# TEXT SECTION start

# Walkthrough 

This notebook will provide examples on how to use the .py file functions and classes in this repository. 

In [1]:
# How to handle: KeyError: "column_name"
# If any of the functions don't seem to be working, make sure that your pandas df is indexed. If it is not, use the below code: 

import pandas as pd

def indexDf(infile_path):
    # Read the CSV file
    df = pd.read_csv(infile_path)

    # Add an index column
    df_reset = df.reset_index()

    # Save the DataFrame to a new CSV file
    df_reset.to_csv(infile_path, index=False)

# infile_path = "data archive/dielectric.csv"
# indexDf(infile_path)

## How to use Solvents.py

In [None]:
from Solvents import SolventData

Say you want to find a solvent's experimental data (ex. o-dichlorbenzene):

In [None]:
dielectric_path = "data archive/dielectric.csv"
solvent_data = SolventData(dielectric_path)
odichlorbenzene_dict = solvent_data.getSolventData("1,2-Dichlorobenzene")
print(odichlorbenzene_dict)

Say you want to update the solvent archive file with new experimental solvent data:

In [None]:
# The input file must have a column called "Solvent" that holds the solvent's name. 
# Solvents with experimental data can be present, the function will only update rows with missing experimental data
dielectric_path = "data archive/dielectric.csv"

# TEXT SECTION end
# RECORDS PROVIDED start

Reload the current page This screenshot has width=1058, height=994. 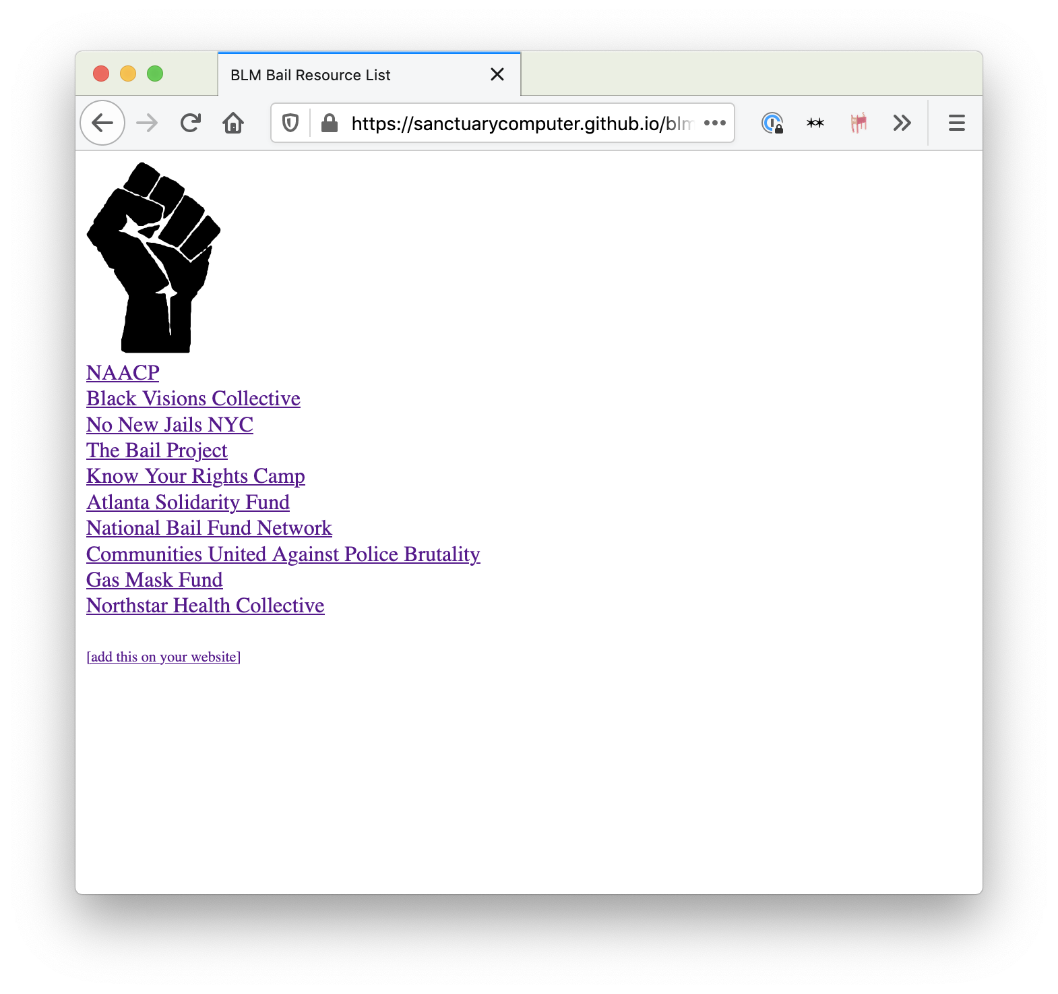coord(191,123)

# RECORDS PROVIDED end
# RECORDS PROVIDED start

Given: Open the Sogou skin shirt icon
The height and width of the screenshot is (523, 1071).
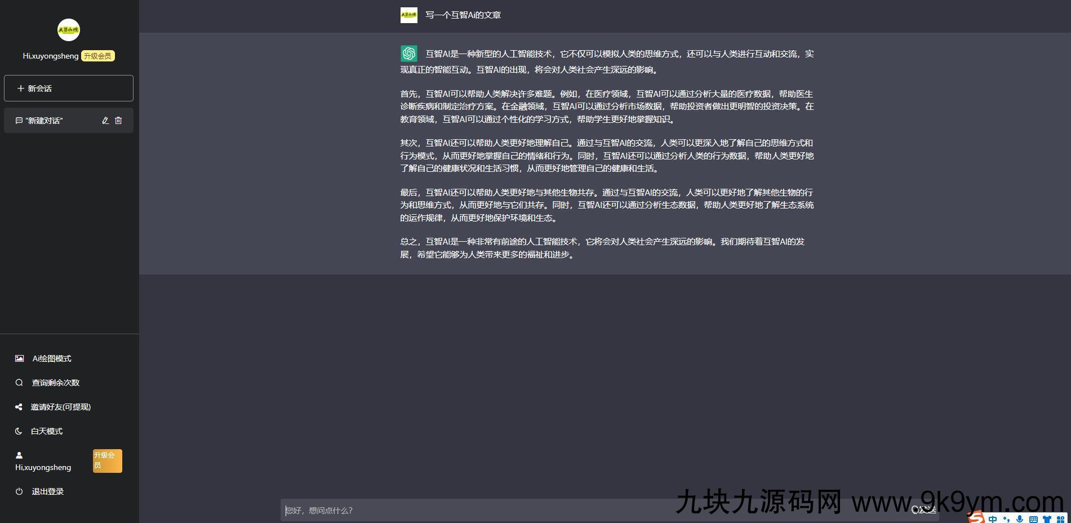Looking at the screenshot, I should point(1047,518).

# RECORDS PROVIDED end

### PROBLEMS AND TASKS
1. In the walkthrough, what column must the input file have to hold each solvent's name?
2. Copy the walkthrough text from "# indexDf(infile_path)" to "solvent_data = SolventData(dielectric_path)".

### OUTPUTS
1. A column called "Solvent".

2.
# indexDf(infile_path)

## How to use Solvents.py

In [None]:
from Solvents import SolventData

Say you want to find a solvent's experimental data (ex. o-dichlorbenzene):

In [None]:
dielectric_path = "data archive/dielectric.csv"
solvent_data = SolventData(dielectric_path)